→ **Required action**: Your job is to set down the stretch of entries that opens with the line containing "Focus the 企业ID (CorpID) input field" and closes with the line containing "You are a computer-use agent. This". Keep both end lines, copy each exactly, and add nothing.
· · · · · · ·
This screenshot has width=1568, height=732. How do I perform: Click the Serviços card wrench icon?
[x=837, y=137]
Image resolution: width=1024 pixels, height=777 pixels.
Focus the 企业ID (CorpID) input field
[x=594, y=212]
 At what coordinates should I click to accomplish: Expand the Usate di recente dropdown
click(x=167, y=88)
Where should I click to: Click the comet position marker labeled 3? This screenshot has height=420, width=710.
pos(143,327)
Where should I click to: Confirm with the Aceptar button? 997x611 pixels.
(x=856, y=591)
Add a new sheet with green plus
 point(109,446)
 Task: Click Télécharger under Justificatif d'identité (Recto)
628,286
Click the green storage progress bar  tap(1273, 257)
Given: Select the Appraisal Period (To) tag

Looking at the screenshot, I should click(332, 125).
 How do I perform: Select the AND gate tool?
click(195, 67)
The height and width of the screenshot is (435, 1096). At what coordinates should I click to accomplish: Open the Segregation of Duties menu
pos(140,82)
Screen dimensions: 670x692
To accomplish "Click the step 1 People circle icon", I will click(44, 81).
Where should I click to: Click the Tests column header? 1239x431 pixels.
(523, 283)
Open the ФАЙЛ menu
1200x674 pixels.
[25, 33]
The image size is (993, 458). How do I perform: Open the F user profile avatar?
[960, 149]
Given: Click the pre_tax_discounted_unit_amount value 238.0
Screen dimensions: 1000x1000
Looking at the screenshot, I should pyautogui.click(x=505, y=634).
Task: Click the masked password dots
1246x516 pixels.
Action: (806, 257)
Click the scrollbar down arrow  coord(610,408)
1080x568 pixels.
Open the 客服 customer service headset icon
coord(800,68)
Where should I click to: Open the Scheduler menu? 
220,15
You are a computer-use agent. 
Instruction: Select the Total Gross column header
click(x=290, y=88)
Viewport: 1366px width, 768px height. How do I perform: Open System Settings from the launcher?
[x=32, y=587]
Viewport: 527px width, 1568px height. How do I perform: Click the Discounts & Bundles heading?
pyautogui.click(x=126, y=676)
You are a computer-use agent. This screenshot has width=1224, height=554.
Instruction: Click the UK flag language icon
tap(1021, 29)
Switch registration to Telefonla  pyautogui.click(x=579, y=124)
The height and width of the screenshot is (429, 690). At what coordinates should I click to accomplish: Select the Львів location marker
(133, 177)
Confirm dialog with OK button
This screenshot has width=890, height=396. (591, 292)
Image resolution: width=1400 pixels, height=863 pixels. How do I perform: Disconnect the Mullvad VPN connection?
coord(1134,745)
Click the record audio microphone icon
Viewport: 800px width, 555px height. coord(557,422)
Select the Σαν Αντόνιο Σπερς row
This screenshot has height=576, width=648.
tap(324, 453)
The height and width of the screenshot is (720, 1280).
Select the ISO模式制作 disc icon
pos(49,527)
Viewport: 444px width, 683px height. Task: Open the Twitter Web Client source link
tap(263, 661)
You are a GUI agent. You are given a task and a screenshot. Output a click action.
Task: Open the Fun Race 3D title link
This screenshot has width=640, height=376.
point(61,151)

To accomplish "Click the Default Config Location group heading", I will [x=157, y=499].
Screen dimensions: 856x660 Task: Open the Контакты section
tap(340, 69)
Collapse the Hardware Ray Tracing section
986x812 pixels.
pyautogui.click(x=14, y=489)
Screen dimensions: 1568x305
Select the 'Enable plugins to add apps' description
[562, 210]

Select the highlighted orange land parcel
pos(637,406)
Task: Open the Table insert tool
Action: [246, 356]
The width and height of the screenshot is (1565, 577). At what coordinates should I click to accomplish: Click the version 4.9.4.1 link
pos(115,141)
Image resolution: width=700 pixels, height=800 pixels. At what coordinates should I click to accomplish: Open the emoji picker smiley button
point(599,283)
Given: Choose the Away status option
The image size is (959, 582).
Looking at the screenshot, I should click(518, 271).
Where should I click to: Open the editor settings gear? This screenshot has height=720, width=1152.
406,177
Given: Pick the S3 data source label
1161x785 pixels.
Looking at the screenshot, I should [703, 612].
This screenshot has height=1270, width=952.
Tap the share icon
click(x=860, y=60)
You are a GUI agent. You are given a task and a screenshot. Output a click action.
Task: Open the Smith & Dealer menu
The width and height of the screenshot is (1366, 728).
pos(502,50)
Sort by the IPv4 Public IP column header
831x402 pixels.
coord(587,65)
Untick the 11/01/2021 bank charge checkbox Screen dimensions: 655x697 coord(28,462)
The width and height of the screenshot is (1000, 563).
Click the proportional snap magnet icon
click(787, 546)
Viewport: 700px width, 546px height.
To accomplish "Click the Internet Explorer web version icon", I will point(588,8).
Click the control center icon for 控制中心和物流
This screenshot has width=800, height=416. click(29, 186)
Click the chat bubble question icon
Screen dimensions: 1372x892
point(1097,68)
· · · · · · ·
→ **Written answer**:
Focus the 企业ID (CorpID) input field
[x=594, y=212]
 At what coordinates should I click to accomplish: Expand the Usate di recente dropdown
click(x=167, y=88)
Where should I click to: Click the comet position marker labeled 3? This screenshot has height=420, width=710.
pos(143,327)
Where should I click to: Confirm with the Aceptar button? 997x611 pixels.
(x=856, y=591)
Add a new sheet with green plus
 point(109,446)
 Task: Click Télécharger under Justificatif d'identité (Recto)
628,286
Click the green storage progress bar  tap(1273, 257)
Given: Select the Appraisal Period (To) tag

Looking at the screenshot, I should click(332, 125).
 How do I perform: Select the AND gate tool?
click(195, 67)
The height and width of the screenshot is (435, 1096). At what coordinates should I click to accomplish: Open the Segregation of Duties menu
pos(140,82)
Screen dimensions: 670x692
To accomplish "Click the step 1 People circle icon", I will click(44, 81).
Where should I click to: Click the Tests column header? 1239x431 pixels.
(523, 283)
Open the ФАЙЛ menu
1200x674 pixels.
[25, 33]
The image size is (993, 458). How do I perform: Open the F user profile avatar?
[960, 149]
Given: Click the pre_tax_discounted_unit_amount value 238.0
Screen dimensions: 1000x1000
Looking at the screenshot, I should pyautogui.click(x=505, y=634).
Task: Click the masked password dots
1246x516 pixels.
Action: (806, 257)
Click the scrollbar down arrow  coord(610,408)
1080x568 pixels.
Open the 客服 customer service headset icon
coord(800,68)
Where should I click to: Open the Scheduler menu? 
220,15
You are a computer-use agent. 
Instruction: Select the Total Gross column header
click(x=290, y=88)
Viewport: 1366px width, 768px height. How do I perform: Open System Settings from the launcher?
[x=32, y=587]
Viewport: 527px width, 1568px height. How do I perform: Click the Discounts & Bundles heading?
pyautogui.click(x=126, y=676)
You are a computer-use agent. This screenshot has width=1224, height=554.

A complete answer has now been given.